Martha Stewart will kick off the scheduled events on Friday, April 20, with her “Martha’s Flowers” talk at 11:30 am. Stewart and her co-author Kevin Sharkey are promoting her latest book, Martha’s Flowers: A Practical Guide to Growing, Gathering and Enjoying, and will discuss when to plant, nurture and, at the right time, cut from your garden. At 2 pm the same day, Philadelphia Museum of Art curators Alexandra Kirtley and Elisabeth Agro will present “Collecting Philadelphia: A Legacy of Art,” speaking on the significance of Philadelphia-native features like form, material and ornament that have spanned generations of artistic tradition in the City of Brotherly Love. Friday events are capped off with the 8 pm ADA Award of Merit dinner, which will honor Peter Kenny, co-president of the Classical American Homes Preservation Trust.

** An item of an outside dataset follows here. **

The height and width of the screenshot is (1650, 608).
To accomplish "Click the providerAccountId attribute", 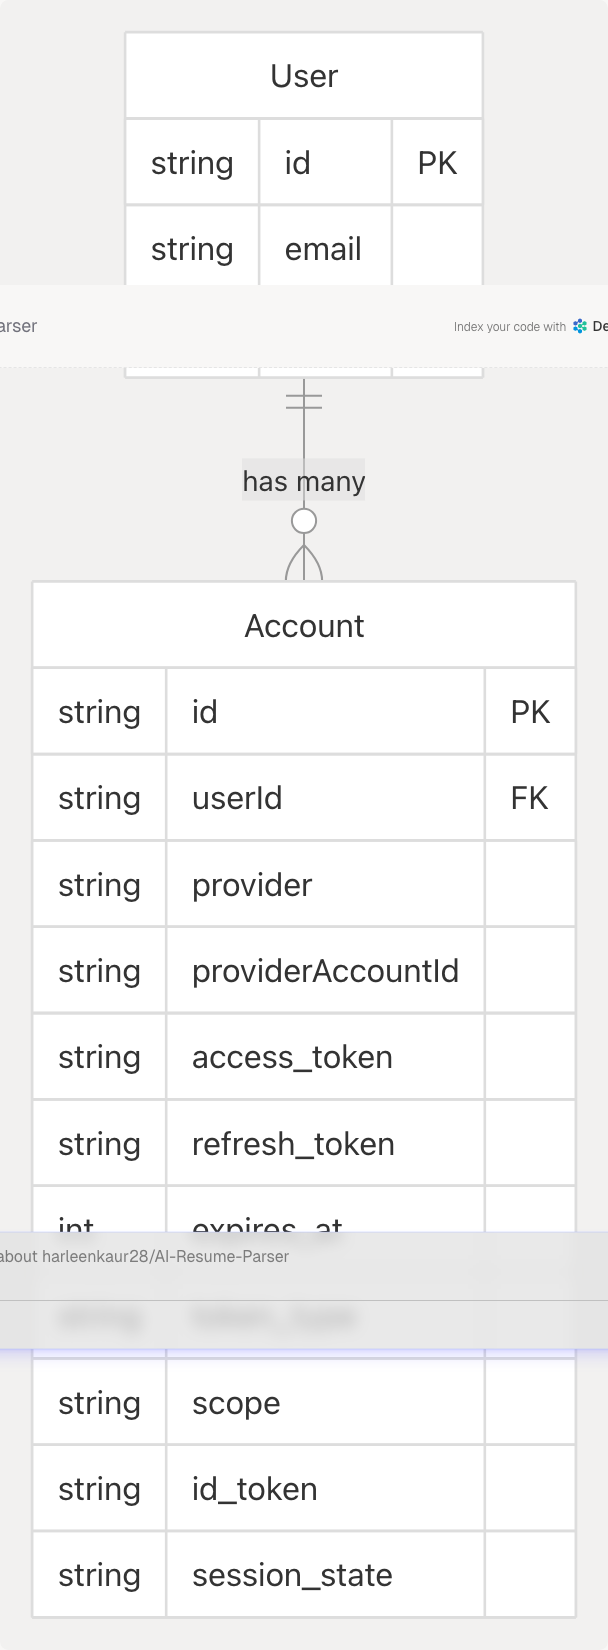I will pyautogui.click(x=325, y=971).
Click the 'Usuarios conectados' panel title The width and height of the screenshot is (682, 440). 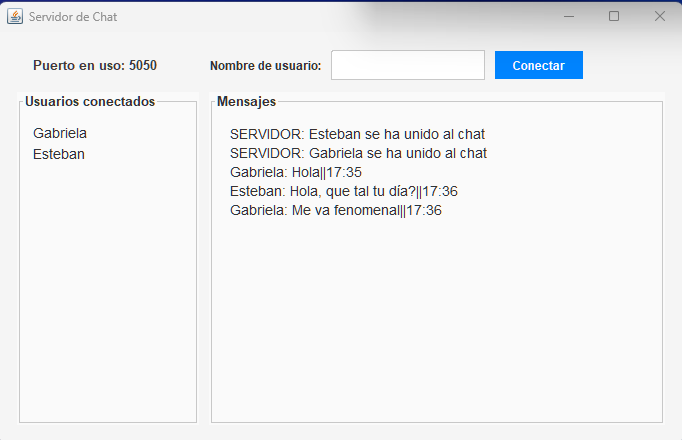[x=90, y=101]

Two events on Saturday, April 21, continue the programming through the weekend. At 2 pm, Emelie Gevalt, PhD candidate at the University of Delaware, will present “Buying and Selling Philadelphia: The Story of the Legendary 1929 Reifsnyder Sale,” which will explore the market forces, personalities and powerful mystique behind the sale of Howard Reifsnyder’s Philadelphia furniture collection. From 6 to 8 that evening, the show will sponsor “A Special Evening of Collecting & Cocktails For Emerging Collectors,” allowing a more intimate environment for those who are new to the field and offering them more one-on-one time with dealers and experts.

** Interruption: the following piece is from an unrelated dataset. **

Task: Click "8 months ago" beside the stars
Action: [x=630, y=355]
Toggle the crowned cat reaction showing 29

Programming will finish up on Sunday, April 22, at 2 pm, with a presentation from Stacey C. Peeples, curator-lead archivist at Pennsylvania Hospital. The talk, titled “The Pennsylvania Hospital and Its Historic Collections: Living History,” offers a perspective into the preservation and restoration of the hospital’s collections and touches on the unique position of working in an historic building and providing tours, while balancing the fact it is used for modern hospital business.
Each day from 10 to 11 am, Philadelphia Museum of Art Park House guides will offer guided tours through the show, highlighting notable objects and art, while taking a closer look at the 2018 loan exhibit.

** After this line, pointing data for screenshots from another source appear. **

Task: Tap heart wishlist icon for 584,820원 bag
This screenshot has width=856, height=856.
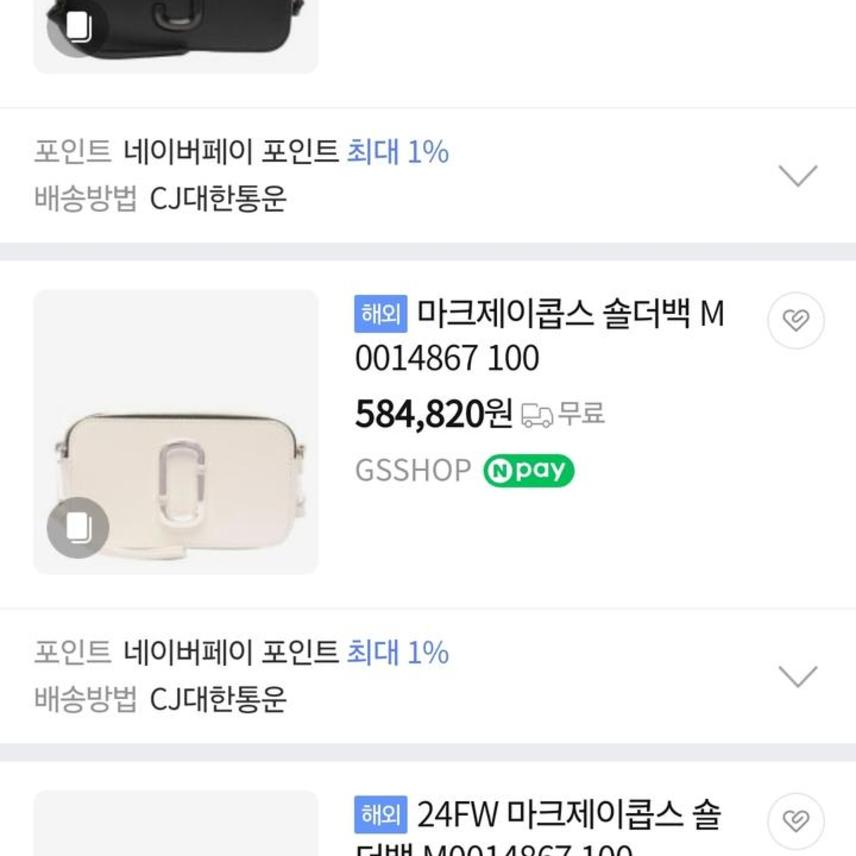Action: tap(795, 321)
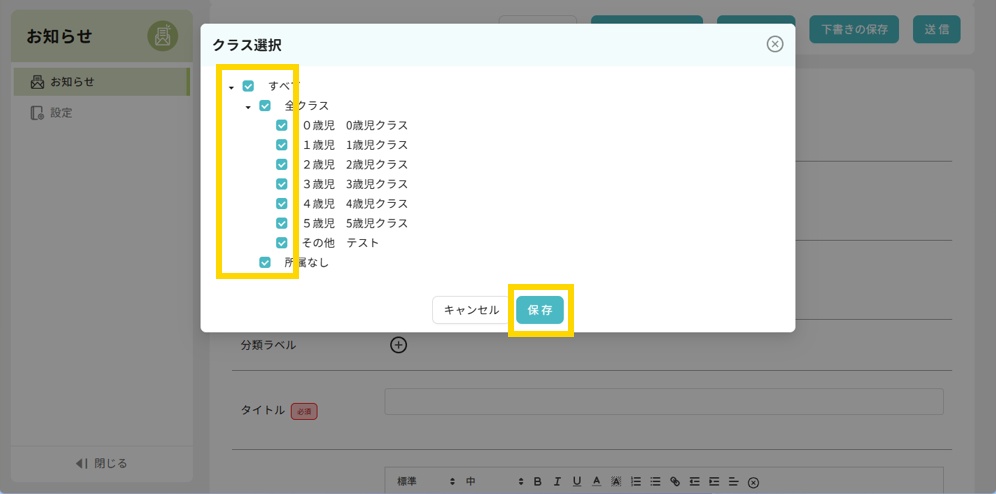Click the round お知らせ header icon
Image resolution: width=996 pixels, height=494 pixels.
click(162, 36)
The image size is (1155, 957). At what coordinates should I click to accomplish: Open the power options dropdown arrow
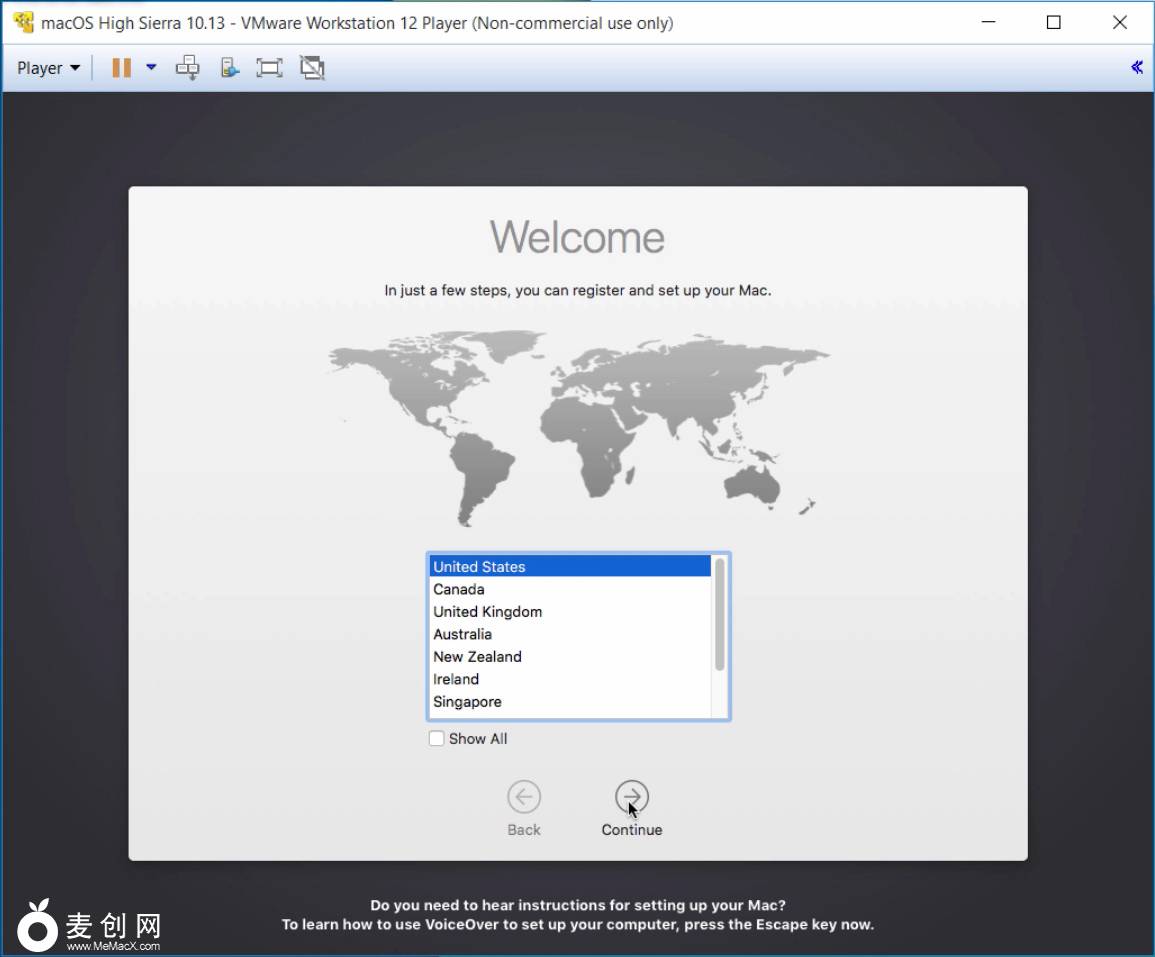point(151,68)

Karen DiSaia is confident in the show’s direction as she sees firsthand an audience that still desires to learn from objects and art.
“Through the show and the loan exhibit, visitors will experience timeless great design,” said DiSaia. “Colonial-era pieces will be presented alongside midcentury ones, and you will be able to see the connections between the two,” she said.
“We want people to come and enjoy the journey through time that the show offers,” DiSaia added. “As they interact with some of the most informed art and antiques experts in the nation, they can expect it to be engaging, informative and fun.”
The Philadelphia Antiques and Art Show will be held at Philadelphia’s Navy Yard at the intersection of South 11th Street and Kittyhawk Avenue.